One of the nine, lawyer Issam Basrawi, was freed in September after his health seriously deteriorated. But the others, who include lawyers and academics, remain in detention without trial since early February 2007.
“We urge you to … put an end to arbitrary practices and set free prisoners of conscience and (those held) for peaceful expression of their views,” the petition tells the king.
It also calls for “all those arrested, irrespective of the charges against them, to be either released or given a public trial,” referring to Islamist suspects held without trial for violence which broke out in 2003.
Harbi said signatures were being collected for the petition to be sent to King Abdullah within a month, even though two previous petitions sent since last April did not elicit a response.
One of the previous messages demanded the establishment of an Islam-based constitutional monarchy in Saudi Arabia, which is ruled by an absolute monarchy and prohibits political parties.
The other called for the release of the nine reformists, saying they had only been mulling the formation of an Islamic political party and accusing the interior ministry of trying to discredit them by associating them with terror funding.
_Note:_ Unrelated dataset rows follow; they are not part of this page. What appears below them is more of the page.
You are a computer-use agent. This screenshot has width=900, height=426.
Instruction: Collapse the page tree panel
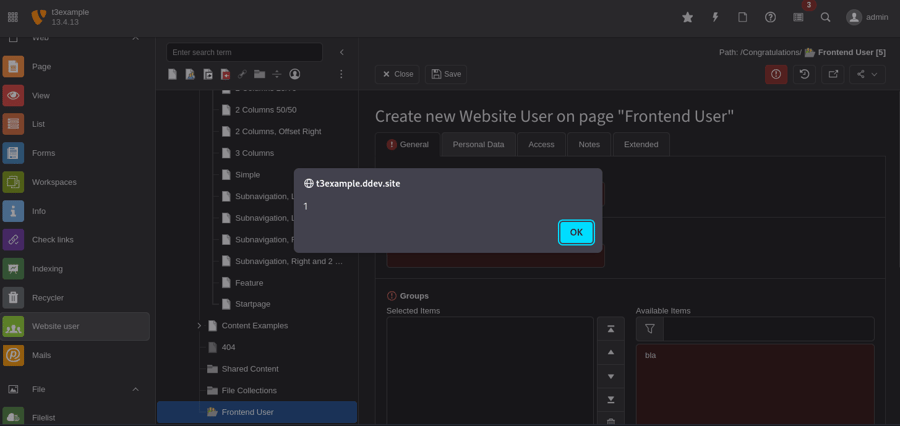(x=341, y=52)
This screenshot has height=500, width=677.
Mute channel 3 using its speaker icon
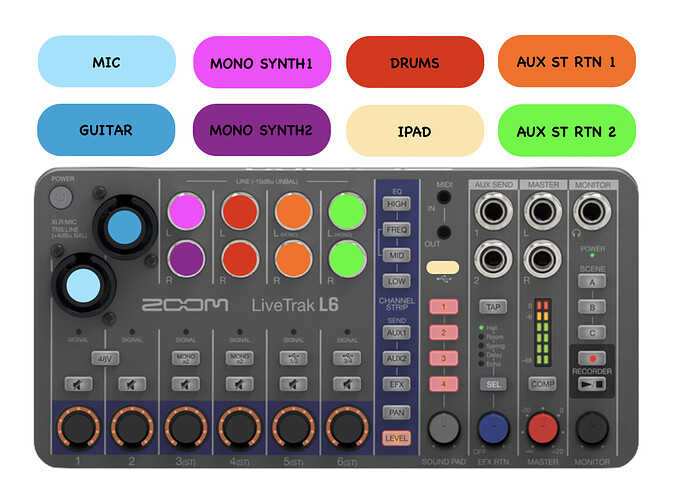click(185, 383)
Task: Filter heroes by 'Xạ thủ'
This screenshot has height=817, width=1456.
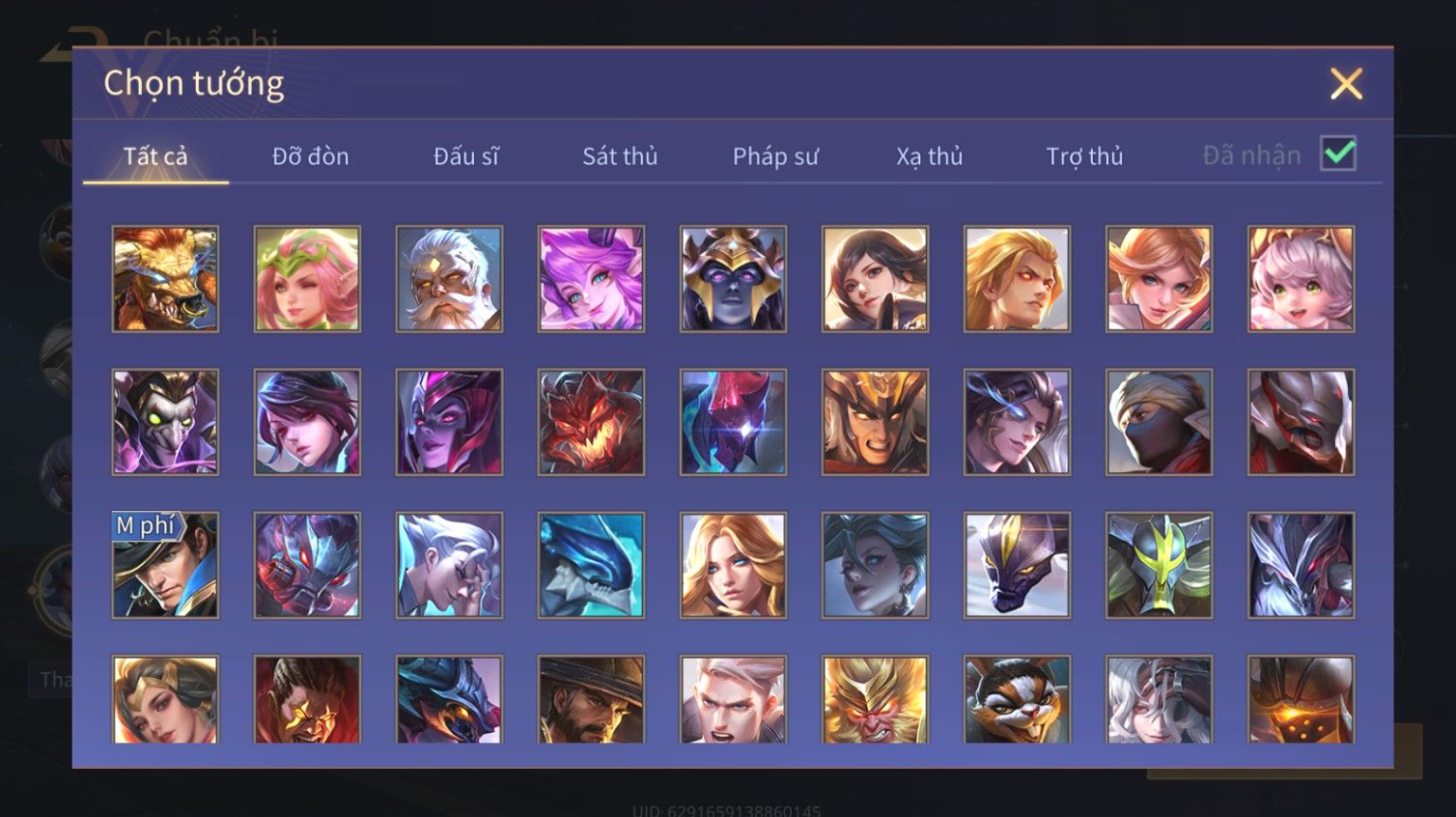Action: (x=930, y=155)
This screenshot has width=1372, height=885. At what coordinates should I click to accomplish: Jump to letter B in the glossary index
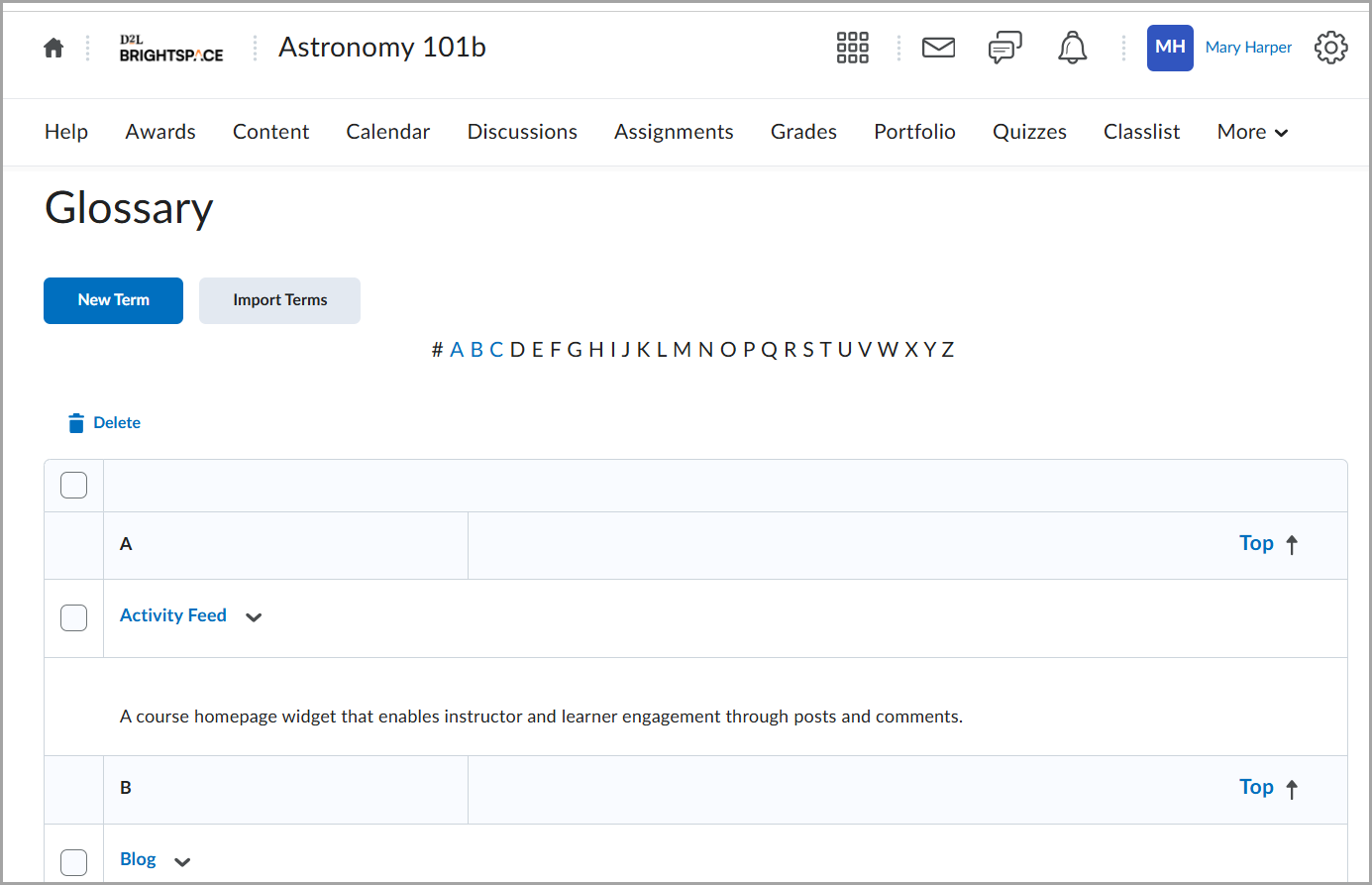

The new petition slams the “unfair trials based on fabrications” which resulted in jail sentences of six and four months against prominent Islamist reformist Abdullah al-Hamed and his brother Issa on charges of inciting women’s protests.
The two men are appealing the sentences passed in November and are free on bail.
The petition cites other activists arrested or harassed.
It condemns the arrest in December of Internet blogger Fuad al-Farhan and the harassment of other bloggers and the closure of their blogs “because they champion reform.”
Journalists have also been targeted, including a television presenter arrested along with his female studio guest after she criticised a government institution, the document says.
It warns that such abuses are liable to fuel frustration and violence because they targeted peaceful activists.